## ИСХОДНЫЙ ОТРЫВОК

Предложением этим «Общество» не воспользовалось, но два года спустя, в сентябре 1780 года, Гарриган – или, вернее, его сын Жан-Мари, который вел всю корреспонденцию и подписывал письма «за моего отца», – предложил аналогичный обмен с заранее оговоренным условием, что каждая из сторон на свой страх и риск и за свои деньги будет доставлять товар Жаку Револю, лионскому агенту STN. Нёвшательское издательство согласилось на эти условия и отправило Револю книг на 891 ливр в обмен на изданный Гарриганом «Словарь Французской академии» (Dictionnaire de l’ Académie française119). На каждом из Dictionnaires стоял штамп, который означал, что, в полном соответствии с эдиктами 1777 года, книга прошла процедуру легализации в палате синдиков. Револь заподозрил, что штампы поддельные. Гарриган заверил STN, что они настоящие, а потому Револь попросту отослал книги на досмотр в лионскую палату, чтобы впоследствии переправить их в Нёвшатель. Однако тамошний инспектор изъял их по подозрению в подделке печати – а это обвинение было куда серьезнее, чем обвинение в пиратстве, и Револь не преминул тут же известить об этом «Общество»: «Если это правда, Гарриган окажется в большой беде. Если бы нечто подобное произошло с французским книготорговцем, тому следовало бы считать себя счастливчиком, если бы он отделался ссылкой на галеры». В конце концов штампы были признаны подлинными, и сделка была завершена. Это не помешало Револю по-прежнему числить Гарригана «непростым клиентом, да еще и склочником», но STN готово было и дальше вести с ним дела.
В июне 1781 года Гарриган предложил следующую сделку. Теперь он счел необходимым заранее оговорить сразу два условия: качество бумаги и печати должно быть не хуже, чем в прошлый раз (он не примет ни единого листа, напечатанного на серой бумаге), а какие бы то ни было задержки с поставками должны быть полностью исключены (иногда один из партнеров по обмену предпочитал придержать товар, чтобы иметь возможность сбыть те же книги другим клиентам, покуда спрос на них не упал). Нёвшательское издательство ответило согласием и запросило еще тридцать один экземпляр двухтомного «Словаря Французской академии», который из всех выпущенных Гарриганом книг продавался стабильнее всего. Он отправил эти экземпляры по специальной цене в 18 ливров за комплект – при том что стандартная оптовая цена составляла 24 ливра. Кроме того, STN заявило о готовности осуществить пробную закупку еще двух репринтных изданий, недавно вышедших в его типографии: «Карманного географического словаря» (Dictionnaire géographique portatif), справочника, написанного Жаном-Батистом Ладвока, известным также как Аббат Возьен, и расширенного издания детского учебника «Друг детей, для использования в сельских школах» (L’ Ami des enfants à l’ usage des écoles de la campagne) Фридриха Эберхарда фон Рохова120. Оба появились в каталоге STN, датированном следующим годом, и продавались неплохо.

## ЧТО СДЕЛАТЬ
(1) По какой специальной цене за комплект Гарриган отправил экземпляры «Словаря Французской академии», согласно отрывку о его сделках с нёвшательским издательством?
(2) Продолжите отрывок о сделках Гарригана с нёвшательским издательством, начав сразу после его последнего предложения.
Материал здесь никакой роли не играет.

## ИСХОДНЫЕ ДАННЫЕ
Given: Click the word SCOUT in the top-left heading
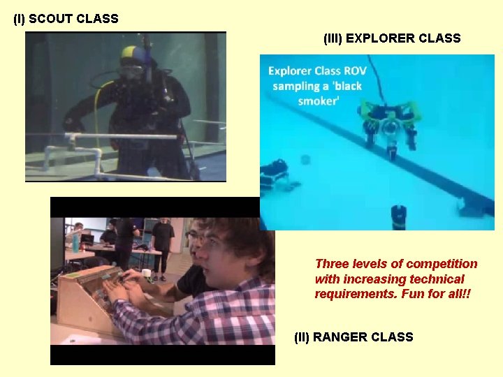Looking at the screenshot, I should click(x=52, y=19).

## ОТВЕТЫ ПО ПОРЯДКУ
(1) По 18 ливров за комплект.

(2)
Установив прочные торговые отношения с «Обществом» и проведя несколько удачных обменных операций, Гарриган начал выказывать интерес к приобретению запрещенных книг. В особенности его привлекал радикальный трактат Рейналя по всемирной истории «Философская и политическая история европейских установлений и торговли в обеих Индиях» (Histoire philosophique et politique des établissements et du commerce des Européens dans les deux Indes)121, только что приговоренный в Париже к публичному сожжению, а потому пользовавшийся ажиотажным спросом, а также две фривольные книги о жизни при дворе Людовика XV, «Частная жизнь Людовика XV» Бартельми-Франсуа-Жозефа Муфль д’ Анжервиля и «Английский шпион, или Тайная переписка между милордом Всёвижу и милордом Всёслышу» (L’ Espion anglais, ou correspondance secrète entre Milord All’ eye et Milord All’ ear) Матье-Франсуа Пиданса де Меробера122. А еще он упомянул, что торговал с Самюэлем Фошем, бывшим партнером STN, который теперь вел самостоятельное дело и наладил масштабную продажу livres philosophiques. Подобного рода литература, может быть, и не составляла большей части книжных запасов Гарригана, но ему явно хотелось ею обзавестись. В письме от 20 сентября 1782 года он спрашивал об откровенно порнографическом издании: «Сможете ли вы достать для меня Foutromanie123?» Вообще, складывается впечатление, что авиньонские издатели, выпуская в собственных типографиях пиратские перепечатки подцензурных книг, с готовностью меняли их на книги запрещенные – у своих швейцарских партнеров.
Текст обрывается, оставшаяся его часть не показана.